# Stanford CS251: Lecture 10

#### Lecture 10: Anonymity on Blockchain

(Coinjoin continued from the previous lecture)

- Each participant writes an input transaction (input address, change address) on say Pastebin. Over Tor, each participant writes an output address. These two entries and not linkable to each other.
- Now, each participant signs a CoinJoin transaction only if they like their own input and output entries.
- Someone sends the final transaction to the miner.

DoS attacks on CoinJoin:

- If anyone drops out or goes offline, then the CoinJoin fails.
- If the UTXO mentioned in #1 is spent between #1 and #2, then the CoinJoin transaction (T_cj) fails.

CoinJoin works only for the small sets ~40. Everyone can collude and unmask a single participant (multiple mixing eliminates it). All outputs must have the same value or else anonymity is lost.

Crypto mixing mechanisms mix over a much larger set. There are two mechanisms for it.

- Commitment schemes – One commits to a value without revealing the value. commit(m) -> (c, r). c is commitment and r is a secret to reveal it. verify(c, m, r) -> true/false verifies the commitment.
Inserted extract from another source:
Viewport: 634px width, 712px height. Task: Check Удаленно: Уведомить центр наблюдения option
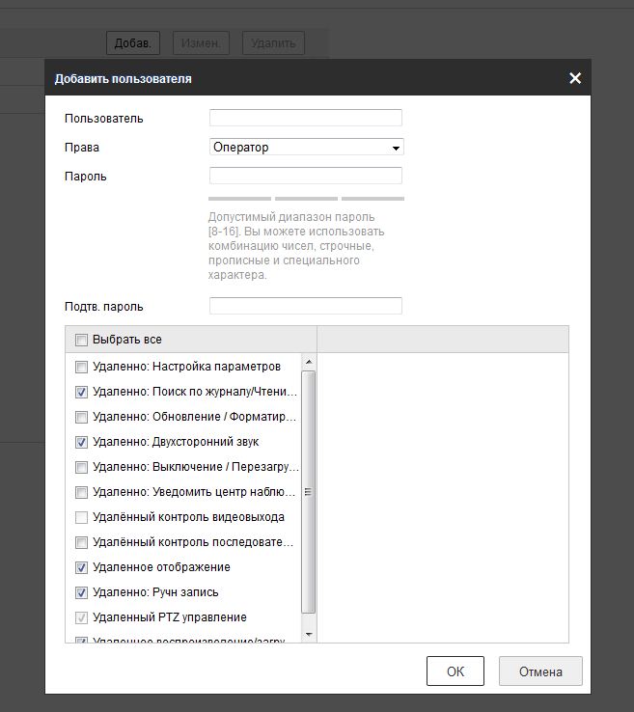click(81, 492)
This scheme should have the binding property, so that, no other m can be revealed for the same c. The scheme should also have the hiding property, so that, c should not reveal any information about m. For example, H(m, r) -> c where H is a collision-resistant hash function. A simple example of commitment is coin-flipping where Alice sends a commitment to a bit, Bob sends their bit in clear, and then Alice reveals its bit. XOR of the two bits is the final coin toss outcome.
- ZKPK (Zero Knowledge Proof of Knowledge) – Alice wants to prove that for a given X and P(X,w) -> {0,1}, she knows witness w s.t. P(X,w) = 1. She wants to prove this to verifier Bob without revealing w to Bob. ZKPK is possible for all of NP and beyond. Anything that can be proven, can be proven in Zero-Knowledge. Proof can be non-interactive, so, one single message from Alice to Bob is sufficient. Size of the proof ~ size of the program/predicate P. Even simple example is complicated. ZK-SNARK, a succinct non-interactive argument of knowledge, is based on a CRS (common reference string). Alice produces proof using CRS, X, and w. The proof is ~ 300 bytes which are a huge advantage. CRS is huge ~ 1 GB. Verifier Bob can verify the proof and X using CRS. All SNARKs require a trusted setup. CRS creator can prove wrong statements. So, shorter proofs have CRS size penalty.

Confidential Transactions – replace amounts by commitments along with ZKPK (not SNARK) that sum of inputs >= sum of the outputs and the numbers are non-negative. This proof is ~ 2.5KB. Miners can mine the transaction along with the proof. This is implemented in the Bitcoin core but not enabled.

#### Zerocoin

Let every Zerocoin = 0.1 BTC. Let Bob chooses a 256-bit sequence number s_n and generates a commitment (c, r) for sn.

- Bob sends 0.1 BTC to address zc:c. c is linked to Bob but no one knows s_n since r is secret. There are tons of such coins now, c_1, c_2, … c_n. We will create a Merkle tree with root h.
- To redeem, Bob constructs (L, sn, π) where L is a fresh Bitcoin address, π is a ZKPK (SNARK) that proves Bob knows (r, c) s. t. c is in Merkle Tree rooted in h and verify(c, sn, r) is true. So, Bob is claiming that he owns one bitcoin in the Merkle tree and he knows how to open it without revealing which bitcoin is his. Miners with check π and zero coin s_n is unspent. If this holds, miners post s_n -> L: 0.1 BTC. s_n is public now but no one can connect s_n back to Bob. Binding property ensures no double spending. Hiding property ensures that no one can link s_n to c. Note that, if someone maliciously generates the same s_n as an existing one, the only the first withdrawal would succeed.

Note:

- Zcash evolved further than Zero coins to allow different amounts.
- Some other systems worth looking at are CryptoNote and Monero.